Using the records that follow, copy every line containing the word "will".
───── RECORDS TO USE
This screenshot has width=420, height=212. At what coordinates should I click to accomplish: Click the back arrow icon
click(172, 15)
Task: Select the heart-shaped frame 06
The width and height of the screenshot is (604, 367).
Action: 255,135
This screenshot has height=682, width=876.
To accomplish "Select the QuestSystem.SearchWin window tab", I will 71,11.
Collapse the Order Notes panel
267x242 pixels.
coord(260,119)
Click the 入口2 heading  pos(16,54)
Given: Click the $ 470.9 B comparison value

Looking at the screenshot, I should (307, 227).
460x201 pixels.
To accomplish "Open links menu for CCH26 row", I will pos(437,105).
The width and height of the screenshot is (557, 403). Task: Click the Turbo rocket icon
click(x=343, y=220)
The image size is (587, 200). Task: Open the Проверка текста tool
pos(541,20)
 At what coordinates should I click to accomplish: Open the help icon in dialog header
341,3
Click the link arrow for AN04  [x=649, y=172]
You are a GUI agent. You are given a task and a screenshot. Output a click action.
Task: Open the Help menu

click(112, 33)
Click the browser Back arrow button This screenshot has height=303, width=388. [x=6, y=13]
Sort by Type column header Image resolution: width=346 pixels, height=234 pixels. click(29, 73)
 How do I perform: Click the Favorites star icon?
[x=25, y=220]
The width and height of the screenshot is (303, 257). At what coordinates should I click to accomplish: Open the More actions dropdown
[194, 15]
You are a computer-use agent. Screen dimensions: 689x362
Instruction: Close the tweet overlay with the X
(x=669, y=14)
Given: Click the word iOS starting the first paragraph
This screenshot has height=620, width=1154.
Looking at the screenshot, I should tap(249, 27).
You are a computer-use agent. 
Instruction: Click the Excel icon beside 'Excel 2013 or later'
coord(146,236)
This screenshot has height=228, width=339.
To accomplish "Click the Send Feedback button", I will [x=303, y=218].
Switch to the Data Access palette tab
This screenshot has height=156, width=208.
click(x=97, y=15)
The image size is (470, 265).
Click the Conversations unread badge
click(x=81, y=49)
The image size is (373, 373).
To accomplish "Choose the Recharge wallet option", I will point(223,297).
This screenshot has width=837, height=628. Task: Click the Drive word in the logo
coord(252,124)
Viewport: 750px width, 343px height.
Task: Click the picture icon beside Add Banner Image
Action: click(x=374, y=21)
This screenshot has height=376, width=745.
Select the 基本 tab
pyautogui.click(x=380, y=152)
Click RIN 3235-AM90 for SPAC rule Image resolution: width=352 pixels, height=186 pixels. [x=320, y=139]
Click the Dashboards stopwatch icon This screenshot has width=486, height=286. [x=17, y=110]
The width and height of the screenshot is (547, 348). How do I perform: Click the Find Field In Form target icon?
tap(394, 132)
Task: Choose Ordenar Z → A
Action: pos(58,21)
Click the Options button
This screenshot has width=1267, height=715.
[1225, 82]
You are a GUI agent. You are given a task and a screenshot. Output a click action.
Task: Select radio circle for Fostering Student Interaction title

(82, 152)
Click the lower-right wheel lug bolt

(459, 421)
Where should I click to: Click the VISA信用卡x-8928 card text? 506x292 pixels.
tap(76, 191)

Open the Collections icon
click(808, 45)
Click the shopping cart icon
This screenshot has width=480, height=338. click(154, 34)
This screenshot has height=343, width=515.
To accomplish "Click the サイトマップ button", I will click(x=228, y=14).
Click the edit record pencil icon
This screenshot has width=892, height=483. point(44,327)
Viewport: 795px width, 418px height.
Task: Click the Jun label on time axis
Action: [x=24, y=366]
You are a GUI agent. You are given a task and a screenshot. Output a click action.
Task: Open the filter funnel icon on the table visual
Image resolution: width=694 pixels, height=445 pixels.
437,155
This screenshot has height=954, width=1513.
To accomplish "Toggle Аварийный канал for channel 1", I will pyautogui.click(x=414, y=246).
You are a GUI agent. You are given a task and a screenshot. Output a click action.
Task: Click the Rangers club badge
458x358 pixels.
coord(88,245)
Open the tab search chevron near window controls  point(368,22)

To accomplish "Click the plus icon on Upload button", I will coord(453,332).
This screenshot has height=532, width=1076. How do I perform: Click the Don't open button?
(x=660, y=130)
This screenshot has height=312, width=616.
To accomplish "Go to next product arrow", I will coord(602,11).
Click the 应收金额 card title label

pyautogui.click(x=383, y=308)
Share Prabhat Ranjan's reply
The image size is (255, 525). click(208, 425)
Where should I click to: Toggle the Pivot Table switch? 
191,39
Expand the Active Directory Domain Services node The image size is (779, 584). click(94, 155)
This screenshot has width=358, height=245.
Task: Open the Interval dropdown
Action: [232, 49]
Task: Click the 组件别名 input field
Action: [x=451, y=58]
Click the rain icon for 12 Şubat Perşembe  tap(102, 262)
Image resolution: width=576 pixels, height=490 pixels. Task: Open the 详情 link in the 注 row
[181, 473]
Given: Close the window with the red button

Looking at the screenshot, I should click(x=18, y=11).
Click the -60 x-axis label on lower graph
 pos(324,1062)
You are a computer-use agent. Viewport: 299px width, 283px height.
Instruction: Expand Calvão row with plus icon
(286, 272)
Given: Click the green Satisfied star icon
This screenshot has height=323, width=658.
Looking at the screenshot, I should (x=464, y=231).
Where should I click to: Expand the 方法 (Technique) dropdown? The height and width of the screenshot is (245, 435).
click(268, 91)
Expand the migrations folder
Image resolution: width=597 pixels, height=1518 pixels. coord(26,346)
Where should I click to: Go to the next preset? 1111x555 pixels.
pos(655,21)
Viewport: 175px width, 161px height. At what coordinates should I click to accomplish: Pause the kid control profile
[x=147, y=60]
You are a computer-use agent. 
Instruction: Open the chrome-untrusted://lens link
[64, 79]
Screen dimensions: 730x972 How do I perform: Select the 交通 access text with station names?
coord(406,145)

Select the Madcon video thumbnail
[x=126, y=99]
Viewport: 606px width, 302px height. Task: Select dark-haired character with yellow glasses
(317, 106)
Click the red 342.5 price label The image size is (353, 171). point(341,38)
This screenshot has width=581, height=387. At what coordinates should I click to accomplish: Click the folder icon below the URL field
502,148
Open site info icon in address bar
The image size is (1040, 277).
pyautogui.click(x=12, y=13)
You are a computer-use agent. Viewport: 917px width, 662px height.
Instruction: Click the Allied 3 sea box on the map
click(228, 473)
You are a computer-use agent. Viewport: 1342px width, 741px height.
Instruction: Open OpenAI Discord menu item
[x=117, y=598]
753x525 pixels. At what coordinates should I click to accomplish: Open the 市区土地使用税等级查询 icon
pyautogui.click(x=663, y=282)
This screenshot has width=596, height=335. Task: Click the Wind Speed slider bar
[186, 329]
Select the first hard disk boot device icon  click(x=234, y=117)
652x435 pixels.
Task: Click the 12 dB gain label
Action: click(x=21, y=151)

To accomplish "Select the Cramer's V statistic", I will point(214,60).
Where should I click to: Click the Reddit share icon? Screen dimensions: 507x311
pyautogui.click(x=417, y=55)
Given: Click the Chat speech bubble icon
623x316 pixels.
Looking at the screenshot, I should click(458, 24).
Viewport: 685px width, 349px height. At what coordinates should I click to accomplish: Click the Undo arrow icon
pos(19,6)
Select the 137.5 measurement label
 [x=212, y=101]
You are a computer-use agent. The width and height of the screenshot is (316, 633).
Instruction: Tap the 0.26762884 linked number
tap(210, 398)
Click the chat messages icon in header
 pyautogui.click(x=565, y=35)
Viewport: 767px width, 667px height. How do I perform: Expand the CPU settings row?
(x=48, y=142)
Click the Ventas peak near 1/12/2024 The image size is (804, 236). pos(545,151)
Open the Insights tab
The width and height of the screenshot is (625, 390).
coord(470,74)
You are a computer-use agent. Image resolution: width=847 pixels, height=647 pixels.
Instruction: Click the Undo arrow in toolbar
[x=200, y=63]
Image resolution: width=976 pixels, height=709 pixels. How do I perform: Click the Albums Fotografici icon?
──────────
OUTPUT:
To accomplish "Select the QuestSystem.SearchWin window tab", I will 71,11.
To accomplish "Open links menu for CCH26 row", I will pos(437,105).
To accomplish "Click the Send Feedback button", I will [x=303, y=218].
To accomplish "Choose the Recharge wallet option", I will point(223,297).
To accomplish "Click the サイトマップ button", I will click(x=228, y=14).
To accomplish "Toggle Аварийный канал for channel 1", I will pyautogui.click(x=414, y=246).
To accomplish "Click the plus icon on Upload button", I will coord(453,332).
To accomplish "Go to next product arrow", I will coord(602,11).
To accomplish "Select the Cramer's V statistic", I will point(214,60).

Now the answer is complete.